## THE TASK
In the passage on building motivation, what was the first activity the writer began with, and where was it done?
BEGIN GIVEN PASSAGE
I meant to. Ideas for new YouTube videos accumulated in my head and I would jot them down in the notes section of my phone, promising myself that I would complete them once I had the means and the energy. More than a dozen ideas found their resting place in my notes. I missed making music and I promised myself countless times that I would wander to my piano after one more video. I missed the freedom I felt on my swing set, but I told myself I should wait for better weather. I created stories and wrote lyrics in my head, and I would decide that I would put them in my notebook tomorrow as I had found perfect comfort I didn’t wish to disturb in my bed. I would start taking lessons for music or activity… once I had the money.

I was accused of being lazy and not caring, but that was far from the truth. All my life, I have been a big dreamer and the idea of who I want to be has always been ambitious inside of my mind. I continued to care endlessly about the people I avoided replying to and about the dreams I longed to explore, but my broken heart and my empty soul disconnected the ambition before execution. As deeply as the belief that I was content was rooted, the small voice that told me what I wanted, still spoke to me. I wasn’t ever lazy; I was just unable to create the energy to do any of the things the small voice said I should. In fact, most of the energy I did have was expended through the vibrations of that small voice’s frustrations. I would become angry with myself for not moving forward with the things I dreamed about as I laid in bed, and that anger was enough to deplete my energy before I could ever begin a task. Despite my sorrow, my worry, my grief, and my excuses, somewhere deep down, desire always existed inside of me. The problem was only that I had trapped myself in a funnel of despair, and the longer I settled in, the more difficult it was to climb out. Looking back now, if I didn’t break free from it when I did, I’m not sure I would have ever been able to. Every bit longer I stayed there made the next day sink into it a lot further than the last.

So, how did I break out?

In Practice Being Happy, I spoke a little about creating variety in your day, and today, I want to expand on it.

Throughout the course of my life, I have discovered two things: first, that a day feels more fulfilling when it has a multitude of events or happenings that ignite different sectors of your mind, and when it is filled with accomplishments, even if they are small, and second, that motivation works an awful lot like a snowball rolling down a hill. It starts small, but the longer it rolls, it picks up speed and its growth becomes easier as it builds. With the tiny amount of energy I had back then, I built a snowball.

My dreams then were far larger than what I was able to take on in my state, so I began with things I knew I would be able to do with the energy I had. I started with things I knew I would enjoy, and; therefore, I stood the best chance of following through.

Because song writing has always come naturally to me, and was something I developed a deep love for, I figured I could write lyrics in bed, so I began there. Finding satisfying rhyme schemes and searching for the most appropriate word to match the emotion I wished to convey sharpened and engaged my mind. I would complete a song and gift myself the satisfaction of accomplishment. For a while, this expended all the energy I had, but then the snowball grew.
END GIVEN PASSAGE
BEGIN LISTING
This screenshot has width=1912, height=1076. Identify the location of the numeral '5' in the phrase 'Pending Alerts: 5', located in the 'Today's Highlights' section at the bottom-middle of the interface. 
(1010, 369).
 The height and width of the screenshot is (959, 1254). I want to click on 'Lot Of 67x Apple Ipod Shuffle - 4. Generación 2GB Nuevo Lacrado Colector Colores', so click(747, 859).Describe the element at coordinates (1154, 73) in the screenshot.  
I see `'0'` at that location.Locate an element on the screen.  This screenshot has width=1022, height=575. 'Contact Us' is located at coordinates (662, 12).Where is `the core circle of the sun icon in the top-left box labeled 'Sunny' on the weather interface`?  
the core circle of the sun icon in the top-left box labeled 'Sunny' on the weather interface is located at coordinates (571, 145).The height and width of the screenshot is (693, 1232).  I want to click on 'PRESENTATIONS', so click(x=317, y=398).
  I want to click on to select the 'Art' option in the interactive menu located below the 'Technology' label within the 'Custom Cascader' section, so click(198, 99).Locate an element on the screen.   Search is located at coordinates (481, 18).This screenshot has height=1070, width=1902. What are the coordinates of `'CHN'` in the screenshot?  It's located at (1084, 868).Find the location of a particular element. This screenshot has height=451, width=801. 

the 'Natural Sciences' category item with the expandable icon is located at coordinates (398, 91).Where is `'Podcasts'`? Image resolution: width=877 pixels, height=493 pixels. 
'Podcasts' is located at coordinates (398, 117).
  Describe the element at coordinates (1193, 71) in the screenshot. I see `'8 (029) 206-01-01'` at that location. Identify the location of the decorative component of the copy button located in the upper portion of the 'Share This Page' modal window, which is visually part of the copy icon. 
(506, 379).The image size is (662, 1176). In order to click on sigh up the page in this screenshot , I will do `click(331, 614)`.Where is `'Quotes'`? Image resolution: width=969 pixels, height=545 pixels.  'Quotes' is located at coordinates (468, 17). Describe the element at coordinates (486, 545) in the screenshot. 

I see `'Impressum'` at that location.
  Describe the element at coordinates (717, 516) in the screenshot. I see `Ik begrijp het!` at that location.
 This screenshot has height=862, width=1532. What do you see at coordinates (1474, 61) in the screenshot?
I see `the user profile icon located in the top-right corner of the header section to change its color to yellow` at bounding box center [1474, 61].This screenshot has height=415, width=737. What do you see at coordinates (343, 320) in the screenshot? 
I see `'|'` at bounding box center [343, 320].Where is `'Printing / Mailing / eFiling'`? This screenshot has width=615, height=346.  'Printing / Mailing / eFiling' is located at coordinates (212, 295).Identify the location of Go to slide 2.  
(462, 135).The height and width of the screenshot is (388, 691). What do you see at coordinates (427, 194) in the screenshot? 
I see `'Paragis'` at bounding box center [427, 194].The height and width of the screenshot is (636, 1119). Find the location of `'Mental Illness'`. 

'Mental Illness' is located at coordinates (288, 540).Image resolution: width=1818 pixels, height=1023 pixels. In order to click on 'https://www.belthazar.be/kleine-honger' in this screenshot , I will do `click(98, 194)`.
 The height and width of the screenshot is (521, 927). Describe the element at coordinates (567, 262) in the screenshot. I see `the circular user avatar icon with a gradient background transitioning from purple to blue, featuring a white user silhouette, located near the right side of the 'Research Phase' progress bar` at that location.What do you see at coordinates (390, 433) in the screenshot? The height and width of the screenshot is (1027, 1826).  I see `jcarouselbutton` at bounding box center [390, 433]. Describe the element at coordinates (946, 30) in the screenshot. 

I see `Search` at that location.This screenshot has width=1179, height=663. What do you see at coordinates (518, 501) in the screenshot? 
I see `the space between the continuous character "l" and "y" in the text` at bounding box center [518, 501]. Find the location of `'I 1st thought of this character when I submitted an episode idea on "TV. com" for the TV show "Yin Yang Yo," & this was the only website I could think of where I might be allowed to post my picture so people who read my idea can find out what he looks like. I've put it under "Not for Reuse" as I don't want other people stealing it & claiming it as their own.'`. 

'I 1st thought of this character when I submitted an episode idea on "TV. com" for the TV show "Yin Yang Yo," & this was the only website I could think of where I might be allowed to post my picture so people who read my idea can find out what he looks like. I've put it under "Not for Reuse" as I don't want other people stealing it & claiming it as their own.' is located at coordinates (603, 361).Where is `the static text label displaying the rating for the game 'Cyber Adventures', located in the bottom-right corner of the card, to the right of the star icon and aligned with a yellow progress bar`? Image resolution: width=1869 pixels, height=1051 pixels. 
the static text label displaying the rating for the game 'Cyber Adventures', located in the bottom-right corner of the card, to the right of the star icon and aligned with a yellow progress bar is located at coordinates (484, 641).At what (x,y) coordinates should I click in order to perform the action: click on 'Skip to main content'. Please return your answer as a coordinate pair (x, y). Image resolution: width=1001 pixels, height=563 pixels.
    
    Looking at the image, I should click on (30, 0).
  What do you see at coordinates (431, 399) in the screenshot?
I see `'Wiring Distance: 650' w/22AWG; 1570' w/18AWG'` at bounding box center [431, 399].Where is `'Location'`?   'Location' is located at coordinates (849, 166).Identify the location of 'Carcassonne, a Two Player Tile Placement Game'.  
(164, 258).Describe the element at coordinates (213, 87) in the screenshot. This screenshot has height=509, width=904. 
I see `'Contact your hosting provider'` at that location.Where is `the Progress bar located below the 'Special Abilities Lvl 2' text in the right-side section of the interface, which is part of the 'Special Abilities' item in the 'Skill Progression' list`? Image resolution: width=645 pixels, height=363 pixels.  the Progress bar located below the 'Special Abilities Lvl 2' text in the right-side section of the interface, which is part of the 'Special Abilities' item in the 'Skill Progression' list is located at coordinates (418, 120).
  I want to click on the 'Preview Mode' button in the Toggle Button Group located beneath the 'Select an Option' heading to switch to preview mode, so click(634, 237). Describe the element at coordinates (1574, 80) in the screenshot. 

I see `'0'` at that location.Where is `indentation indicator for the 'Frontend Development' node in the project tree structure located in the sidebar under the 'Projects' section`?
END LISTING
## TASK ANSWER
Writing song lyrics, done in bed.